Do note, the deployment status is marked as InProgress only when the agent picks up task execution. The environment.state on the other hand is marked as inprogress as soon as the pre-approval is created.
- <InProgress, PhaseInProgress> - The deployment got picked up by the agent. Task execution has started.
- <InProgress, ManualInterventionPending> - You had a manual intervention task and the deployment now tells you that. deployStep.releaseDeployPhases[x].ManualInterventions collection will have more details on the manual intervention.
- <InProgress, PhaseSucceeded> - The deploy phase passed. The next deploy phase would begin execution or a post deployment approval will be created.
- <InProgress, Pending> - All deploy phases have completed execution. The deployment is waiting on a post-deployment approval.
- <InProgress, QueuedForAgent/QueuedForPipeline> - The difference between this and <NotDeployed, Queued...> is that this will be the state for all phases after the first one has finished execution.
- <Succeeded, Approved> - Yay! All good, tasks passed and approvers approved the release.
- <PartiallySucceeded, PhasePartiallySucceeded> - A task that was marked as ContinueOnError failed. The subsequent tasks executed successfully.
- <Failed, PhaseFailed> - Task failed, or the manual intervention got rejected.
- <Failed, Canceled> - Someone canceled the deployment after the task execution started and before the deployment could go green. If tasks were executing when this happened environment.PostDeployApprovals should be empty, and if the deployment got canceled when it was pending an approval the collection would have an entry. deployStep.LastModifiedBy will give away details on who canceled the deployment.
- <Failed, Rejected> - A post deploy approval got rejected.
[Update]
There were a few more states introduced in RM so i'm updating the blog to reflect those as well.

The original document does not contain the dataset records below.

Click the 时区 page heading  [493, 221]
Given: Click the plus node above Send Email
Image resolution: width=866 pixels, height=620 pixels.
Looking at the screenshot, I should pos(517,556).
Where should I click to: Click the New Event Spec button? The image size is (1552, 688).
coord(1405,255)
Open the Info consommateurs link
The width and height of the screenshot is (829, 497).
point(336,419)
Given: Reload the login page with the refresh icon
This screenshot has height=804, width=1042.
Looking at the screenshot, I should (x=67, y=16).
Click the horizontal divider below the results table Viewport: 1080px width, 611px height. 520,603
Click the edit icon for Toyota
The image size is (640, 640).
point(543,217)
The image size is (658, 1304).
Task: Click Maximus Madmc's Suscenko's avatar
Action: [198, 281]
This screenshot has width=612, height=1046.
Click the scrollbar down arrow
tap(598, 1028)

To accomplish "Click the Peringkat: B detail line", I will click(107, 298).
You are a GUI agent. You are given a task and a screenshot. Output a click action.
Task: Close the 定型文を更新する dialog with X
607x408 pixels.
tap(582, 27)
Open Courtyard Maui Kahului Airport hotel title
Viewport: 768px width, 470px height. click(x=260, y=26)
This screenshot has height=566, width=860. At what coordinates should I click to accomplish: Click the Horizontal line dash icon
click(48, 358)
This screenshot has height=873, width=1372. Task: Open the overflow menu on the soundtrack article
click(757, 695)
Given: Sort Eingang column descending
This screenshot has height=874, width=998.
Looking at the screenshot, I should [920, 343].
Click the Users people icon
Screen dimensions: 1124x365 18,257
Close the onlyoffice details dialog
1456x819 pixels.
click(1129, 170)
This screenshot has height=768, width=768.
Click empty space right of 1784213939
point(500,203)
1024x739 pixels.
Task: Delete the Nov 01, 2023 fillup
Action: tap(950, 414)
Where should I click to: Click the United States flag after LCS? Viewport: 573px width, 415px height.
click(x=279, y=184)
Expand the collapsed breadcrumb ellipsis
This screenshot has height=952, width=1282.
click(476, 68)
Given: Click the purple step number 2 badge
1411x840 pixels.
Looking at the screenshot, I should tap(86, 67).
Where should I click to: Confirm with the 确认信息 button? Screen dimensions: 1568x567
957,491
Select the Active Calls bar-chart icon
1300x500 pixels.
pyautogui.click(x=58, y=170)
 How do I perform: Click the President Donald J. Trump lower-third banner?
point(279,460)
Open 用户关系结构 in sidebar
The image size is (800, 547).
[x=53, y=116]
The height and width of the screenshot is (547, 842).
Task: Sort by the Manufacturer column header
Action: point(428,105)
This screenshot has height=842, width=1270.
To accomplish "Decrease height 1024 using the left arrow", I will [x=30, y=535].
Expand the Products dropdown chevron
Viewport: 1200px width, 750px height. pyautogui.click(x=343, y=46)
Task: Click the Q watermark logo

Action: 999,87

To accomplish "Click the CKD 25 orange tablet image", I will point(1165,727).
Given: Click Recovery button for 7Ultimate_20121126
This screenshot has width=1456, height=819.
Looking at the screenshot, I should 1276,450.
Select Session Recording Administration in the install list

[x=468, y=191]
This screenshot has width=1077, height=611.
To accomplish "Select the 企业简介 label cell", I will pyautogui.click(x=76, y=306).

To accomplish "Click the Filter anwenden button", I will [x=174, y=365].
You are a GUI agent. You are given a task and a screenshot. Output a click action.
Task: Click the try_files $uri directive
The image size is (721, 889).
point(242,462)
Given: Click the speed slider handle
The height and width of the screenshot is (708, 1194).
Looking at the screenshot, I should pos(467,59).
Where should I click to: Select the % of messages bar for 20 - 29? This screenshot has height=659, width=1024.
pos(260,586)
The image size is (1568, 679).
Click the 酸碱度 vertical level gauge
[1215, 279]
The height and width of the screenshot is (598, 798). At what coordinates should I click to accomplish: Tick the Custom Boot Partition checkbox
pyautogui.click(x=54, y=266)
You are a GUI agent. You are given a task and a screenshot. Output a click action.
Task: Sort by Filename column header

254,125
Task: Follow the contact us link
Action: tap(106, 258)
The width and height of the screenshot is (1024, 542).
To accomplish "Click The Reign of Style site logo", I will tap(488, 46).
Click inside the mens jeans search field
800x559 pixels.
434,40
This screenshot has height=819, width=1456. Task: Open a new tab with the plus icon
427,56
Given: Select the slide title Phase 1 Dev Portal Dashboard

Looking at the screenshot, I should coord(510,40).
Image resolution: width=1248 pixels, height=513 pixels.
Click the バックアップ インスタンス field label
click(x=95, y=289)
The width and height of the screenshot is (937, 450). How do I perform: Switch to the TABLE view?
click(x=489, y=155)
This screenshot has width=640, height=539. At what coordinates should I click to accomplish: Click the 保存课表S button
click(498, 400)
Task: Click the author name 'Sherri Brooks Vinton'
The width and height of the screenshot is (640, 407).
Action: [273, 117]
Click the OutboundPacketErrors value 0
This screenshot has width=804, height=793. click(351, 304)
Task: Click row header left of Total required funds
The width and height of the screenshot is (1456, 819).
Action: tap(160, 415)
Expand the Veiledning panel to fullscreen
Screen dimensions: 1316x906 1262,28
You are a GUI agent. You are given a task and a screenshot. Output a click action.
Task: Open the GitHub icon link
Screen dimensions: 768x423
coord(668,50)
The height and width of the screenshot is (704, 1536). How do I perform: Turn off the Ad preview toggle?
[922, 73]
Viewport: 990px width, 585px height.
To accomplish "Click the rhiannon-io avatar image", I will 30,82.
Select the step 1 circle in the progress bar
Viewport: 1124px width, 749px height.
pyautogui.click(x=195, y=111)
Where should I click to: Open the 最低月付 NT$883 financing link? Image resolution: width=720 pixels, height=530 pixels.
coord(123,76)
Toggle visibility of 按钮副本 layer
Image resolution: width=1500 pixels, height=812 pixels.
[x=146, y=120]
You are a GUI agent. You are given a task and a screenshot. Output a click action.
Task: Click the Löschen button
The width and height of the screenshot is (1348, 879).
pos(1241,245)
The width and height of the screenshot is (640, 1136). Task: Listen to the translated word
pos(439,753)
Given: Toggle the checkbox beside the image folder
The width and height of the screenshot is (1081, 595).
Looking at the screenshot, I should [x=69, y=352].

- <InProgress, Cancelling> - This is the intermediate state between <inProgress, PhaseInProgress> and <Failed, Cancelled> and happens when a user issues the cancel signal when tasks are executing. The deployment is most likely completing some pending operations before the terminal failed state can be reached. (eg. finish tasks marked as alwaysRun)
States related to RM gates functionality
- <NotStarted, EvaluatingGates> - Pre deployment gates being evaluated.
- <NotStarted, GatesFailed> - Pre-deployment gates evaluation failed. Whether this is a terminal state or not depends on the gates options (ask for approval always setting will move the release forward)
- <InProgress, EvaluatingGates> - Post-deployment gates being evaluated.
- <InProgress, GatesFailed> OR <Failed, GatesFailed> - Post-deployment gates evaluation failed. Whether this is a terminal state or not (InProgress or Failed status) depends on the gates options (ask for approval always setting will move the release forward).